Exercise »
If a line in the records below contains the word "computer", copy it.

Data section »
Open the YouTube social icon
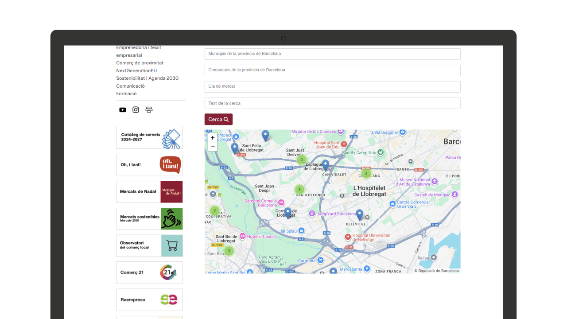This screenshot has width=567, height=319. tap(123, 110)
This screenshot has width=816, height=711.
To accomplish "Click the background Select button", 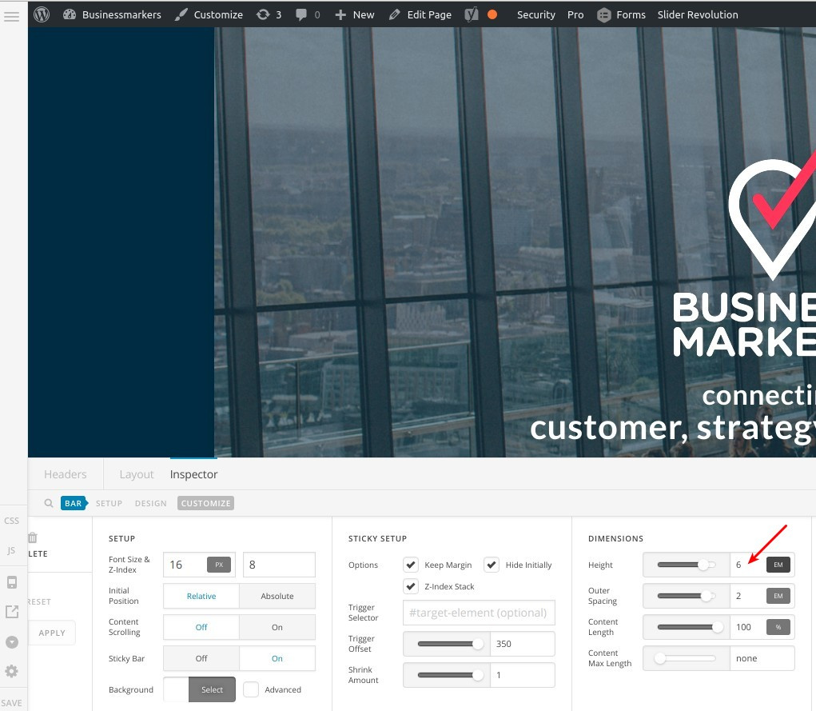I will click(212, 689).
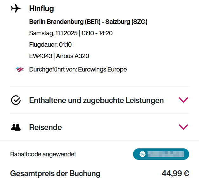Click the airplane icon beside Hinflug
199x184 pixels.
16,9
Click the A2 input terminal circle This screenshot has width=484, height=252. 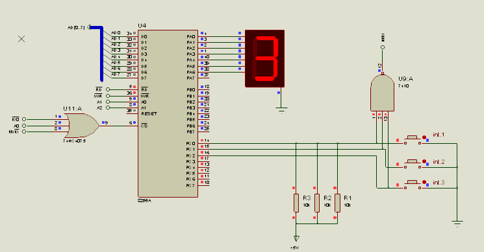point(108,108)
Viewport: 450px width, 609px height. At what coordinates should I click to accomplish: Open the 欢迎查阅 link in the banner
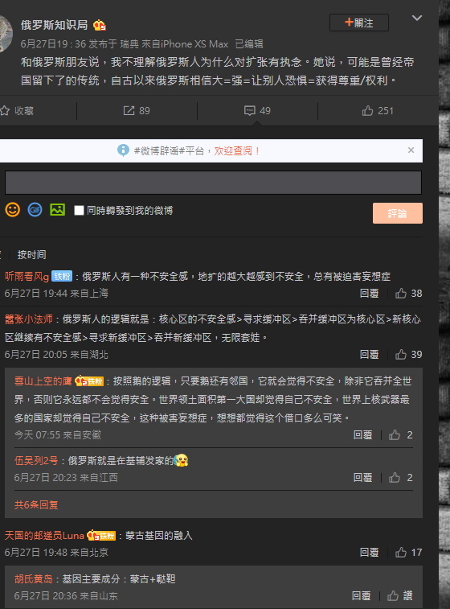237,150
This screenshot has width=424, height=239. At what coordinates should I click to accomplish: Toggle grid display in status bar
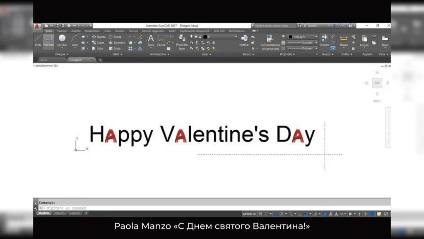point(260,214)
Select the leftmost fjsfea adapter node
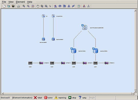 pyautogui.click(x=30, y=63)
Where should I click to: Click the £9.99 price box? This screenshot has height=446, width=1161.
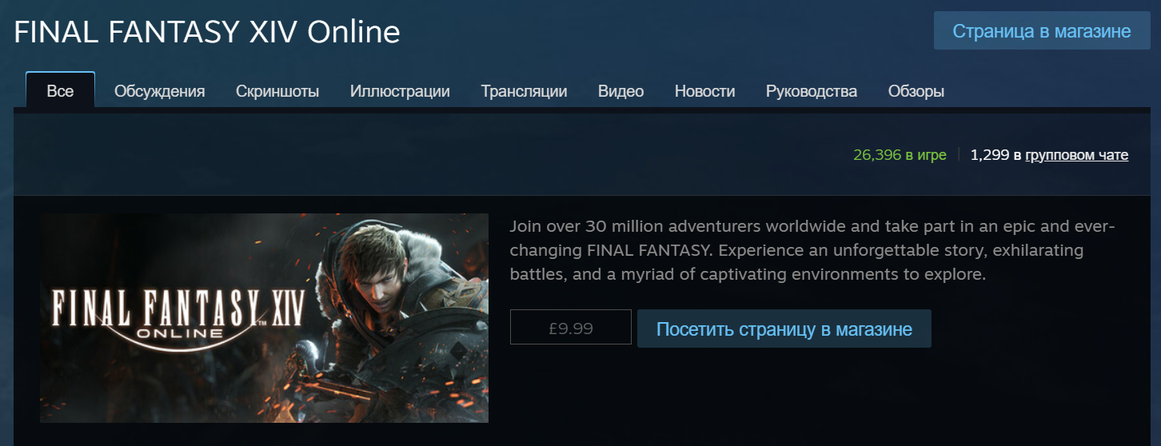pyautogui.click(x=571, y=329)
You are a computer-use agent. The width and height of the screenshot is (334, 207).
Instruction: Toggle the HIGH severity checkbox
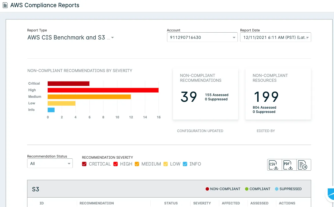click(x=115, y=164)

* * *

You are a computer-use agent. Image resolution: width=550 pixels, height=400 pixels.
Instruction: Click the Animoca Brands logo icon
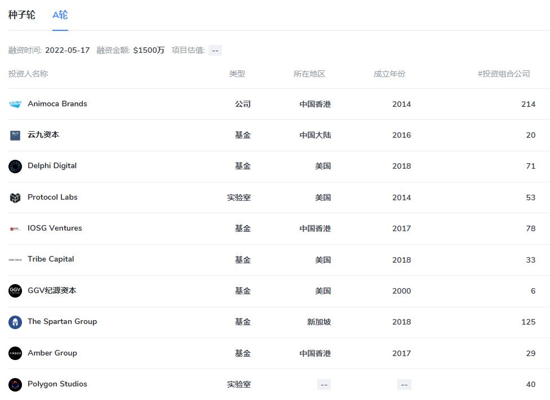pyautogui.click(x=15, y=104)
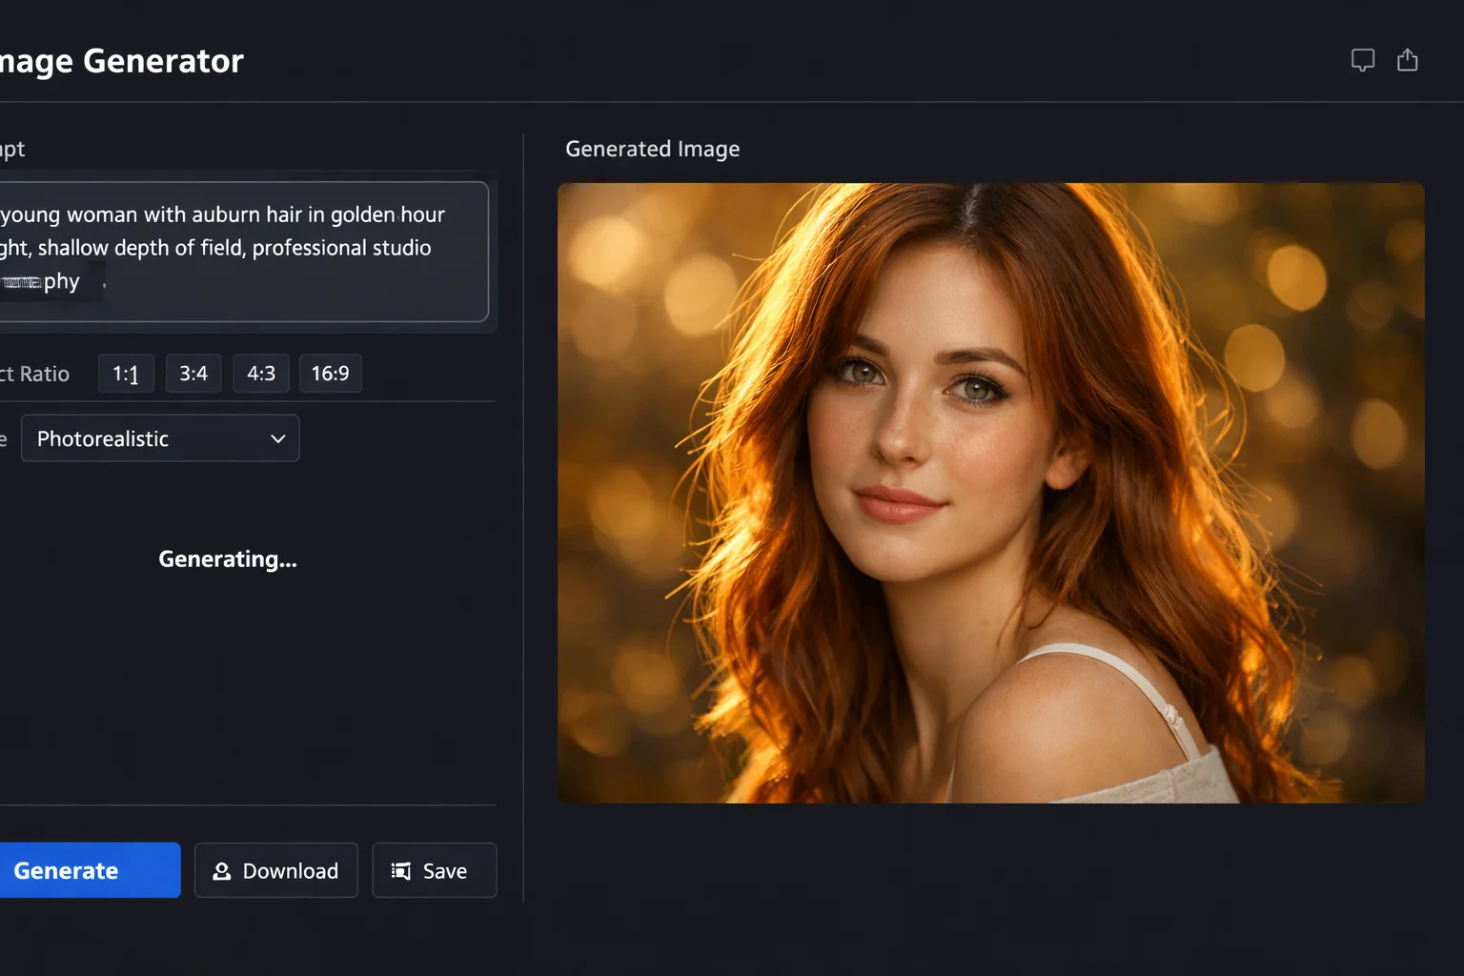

Exercise solution »
You are a computer-use agent. The width and height of the screenshot is (334, 207).
You are a computer-use agent. Image resolution: width=550 pixels, height=400 pixels.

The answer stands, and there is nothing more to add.